Task description: What lines of the data below include the word "computer"? Report them by copying each.

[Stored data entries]
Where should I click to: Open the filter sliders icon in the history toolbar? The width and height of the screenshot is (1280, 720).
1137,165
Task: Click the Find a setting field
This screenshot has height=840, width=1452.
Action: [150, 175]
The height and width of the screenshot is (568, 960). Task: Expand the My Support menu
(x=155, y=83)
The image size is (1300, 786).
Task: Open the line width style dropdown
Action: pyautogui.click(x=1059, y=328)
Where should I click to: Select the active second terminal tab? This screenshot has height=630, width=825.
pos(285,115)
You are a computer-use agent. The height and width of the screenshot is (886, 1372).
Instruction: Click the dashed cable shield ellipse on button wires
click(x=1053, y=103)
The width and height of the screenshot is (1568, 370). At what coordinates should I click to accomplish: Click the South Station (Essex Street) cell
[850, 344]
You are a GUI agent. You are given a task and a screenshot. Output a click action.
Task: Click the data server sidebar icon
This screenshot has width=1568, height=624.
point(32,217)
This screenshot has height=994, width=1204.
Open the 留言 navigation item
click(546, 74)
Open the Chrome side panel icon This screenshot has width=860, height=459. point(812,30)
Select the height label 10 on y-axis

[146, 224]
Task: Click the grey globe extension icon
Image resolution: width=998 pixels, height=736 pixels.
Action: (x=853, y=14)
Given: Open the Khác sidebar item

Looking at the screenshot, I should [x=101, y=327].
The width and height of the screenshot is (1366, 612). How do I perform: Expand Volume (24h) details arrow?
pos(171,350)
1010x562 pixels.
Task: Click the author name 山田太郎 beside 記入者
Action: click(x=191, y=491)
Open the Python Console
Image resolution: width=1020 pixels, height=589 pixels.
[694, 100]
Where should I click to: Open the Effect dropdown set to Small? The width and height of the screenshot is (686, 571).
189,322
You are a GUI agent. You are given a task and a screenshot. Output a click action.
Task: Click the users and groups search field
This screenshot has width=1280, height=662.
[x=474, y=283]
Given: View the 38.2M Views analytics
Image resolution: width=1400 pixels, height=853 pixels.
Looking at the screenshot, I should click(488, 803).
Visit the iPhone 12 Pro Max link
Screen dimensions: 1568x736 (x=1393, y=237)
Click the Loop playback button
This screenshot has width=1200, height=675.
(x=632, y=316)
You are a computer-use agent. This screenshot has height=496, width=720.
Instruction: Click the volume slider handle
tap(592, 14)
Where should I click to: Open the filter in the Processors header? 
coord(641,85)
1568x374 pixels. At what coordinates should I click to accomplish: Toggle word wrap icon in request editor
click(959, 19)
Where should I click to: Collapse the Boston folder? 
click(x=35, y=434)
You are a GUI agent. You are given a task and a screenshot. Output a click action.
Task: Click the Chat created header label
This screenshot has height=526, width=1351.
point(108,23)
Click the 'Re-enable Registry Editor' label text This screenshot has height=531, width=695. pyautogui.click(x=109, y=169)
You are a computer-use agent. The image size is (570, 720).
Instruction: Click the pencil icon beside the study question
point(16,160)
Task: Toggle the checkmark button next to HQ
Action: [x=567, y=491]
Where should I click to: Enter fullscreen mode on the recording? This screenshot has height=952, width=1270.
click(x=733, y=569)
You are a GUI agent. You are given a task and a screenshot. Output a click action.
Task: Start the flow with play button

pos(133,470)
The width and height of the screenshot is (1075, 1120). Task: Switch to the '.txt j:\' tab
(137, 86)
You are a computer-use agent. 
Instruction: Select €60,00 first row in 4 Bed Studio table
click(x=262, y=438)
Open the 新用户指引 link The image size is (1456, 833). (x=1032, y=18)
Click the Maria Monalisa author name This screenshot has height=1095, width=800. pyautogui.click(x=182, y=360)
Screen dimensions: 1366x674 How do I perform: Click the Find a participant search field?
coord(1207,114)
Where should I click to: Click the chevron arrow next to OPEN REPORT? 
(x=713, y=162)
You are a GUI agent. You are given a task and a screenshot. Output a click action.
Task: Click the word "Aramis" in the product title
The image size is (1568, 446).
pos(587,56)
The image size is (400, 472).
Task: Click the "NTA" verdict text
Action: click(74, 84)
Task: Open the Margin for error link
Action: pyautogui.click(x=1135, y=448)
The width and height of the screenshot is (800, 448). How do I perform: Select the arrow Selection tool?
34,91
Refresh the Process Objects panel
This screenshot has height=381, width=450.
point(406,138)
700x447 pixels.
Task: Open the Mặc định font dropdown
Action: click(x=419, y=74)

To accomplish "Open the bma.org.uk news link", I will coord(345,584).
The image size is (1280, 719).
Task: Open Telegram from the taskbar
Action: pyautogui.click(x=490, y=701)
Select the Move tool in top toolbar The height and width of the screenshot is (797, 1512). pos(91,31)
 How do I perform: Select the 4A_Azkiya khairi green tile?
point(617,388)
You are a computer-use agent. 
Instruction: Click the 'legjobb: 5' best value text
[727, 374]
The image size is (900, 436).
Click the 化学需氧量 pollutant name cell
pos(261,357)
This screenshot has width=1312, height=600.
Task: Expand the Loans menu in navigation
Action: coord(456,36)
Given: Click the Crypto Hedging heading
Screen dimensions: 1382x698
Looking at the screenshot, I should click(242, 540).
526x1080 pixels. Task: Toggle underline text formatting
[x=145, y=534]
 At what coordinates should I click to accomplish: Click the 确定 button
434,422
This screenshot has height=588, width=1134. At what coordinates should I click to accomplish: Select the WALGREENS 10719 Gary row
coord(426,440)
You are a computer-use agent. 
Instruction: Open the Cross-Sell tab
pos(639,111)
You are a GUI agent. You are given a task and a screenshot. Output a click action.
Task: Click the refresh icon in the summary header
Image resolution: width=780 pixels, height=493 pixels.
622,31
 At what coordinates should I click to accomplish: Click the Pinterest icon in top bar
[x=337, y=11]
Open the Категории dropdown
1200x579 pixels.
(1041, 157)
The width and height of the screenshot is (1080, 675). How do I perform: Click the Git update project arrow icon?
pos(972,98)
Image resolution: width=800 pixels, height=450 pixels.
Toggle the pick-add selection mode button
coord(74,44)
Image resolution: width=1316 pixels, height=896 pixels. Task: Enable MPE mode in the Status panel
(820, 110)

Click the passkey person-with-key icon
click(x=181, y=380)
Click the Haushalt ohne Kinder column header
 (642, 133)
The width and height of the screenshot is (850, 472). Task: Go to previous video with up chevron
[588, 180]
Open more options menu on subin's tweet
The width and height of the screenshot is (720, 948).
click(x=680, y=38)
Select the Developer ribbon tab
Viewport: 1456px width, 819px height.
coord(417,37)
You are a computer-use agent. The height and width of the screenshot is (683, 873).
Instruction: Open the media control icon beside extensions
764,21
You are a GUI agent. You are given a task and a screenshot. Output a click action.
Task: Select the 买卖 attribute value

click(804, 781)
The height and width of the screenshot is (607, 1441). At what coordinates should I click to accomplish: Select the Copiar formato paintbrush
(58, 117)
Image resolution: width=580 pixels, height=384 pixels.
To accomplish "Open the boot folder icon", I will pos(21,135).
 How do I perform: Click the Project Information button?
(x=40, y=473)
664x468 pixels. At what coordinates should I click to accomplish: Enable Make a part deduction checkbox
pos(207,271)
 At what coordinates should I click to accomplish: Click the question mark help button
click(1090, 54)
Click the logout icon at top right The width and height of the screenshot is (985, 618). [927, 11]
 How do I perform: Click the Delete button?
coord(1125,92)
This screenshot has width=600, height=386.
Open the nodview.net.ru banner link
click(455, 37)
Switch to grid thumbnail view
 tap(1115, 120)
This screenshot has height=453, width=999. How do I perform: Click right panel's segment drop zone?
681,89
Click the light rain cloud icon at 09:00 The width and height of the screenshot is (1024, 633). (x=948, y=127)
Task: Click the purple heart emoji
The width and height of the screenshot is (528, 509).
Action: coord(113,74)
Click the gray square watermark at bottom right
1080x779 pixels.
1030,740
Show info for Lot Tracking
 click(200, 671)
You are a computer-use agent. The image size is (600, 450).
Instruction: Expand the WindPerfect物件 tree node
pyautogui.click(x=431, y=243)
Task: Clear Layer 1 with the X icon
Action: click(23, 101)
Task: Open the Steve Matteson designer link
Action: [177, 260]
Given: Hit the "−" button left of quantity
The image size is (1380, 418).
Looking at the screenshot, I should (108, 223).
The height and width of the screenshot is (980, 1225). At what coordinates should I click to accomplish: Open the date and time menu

Response:
You are a computer-use agent. The height and width of the screenshot is (886, 1372).
You are a computer-use agent. This screenshot has height=496, width=720.
You are a computer-use agent. The image size is (570, 720).
You are a computer-use agent. 
You are a computer-use agent. 
You are a computer-use agent. 
You are a computer-use agent. The height and width of the screenshot is (683, 873).
You are a computer-use agent. The image size is (600, 450).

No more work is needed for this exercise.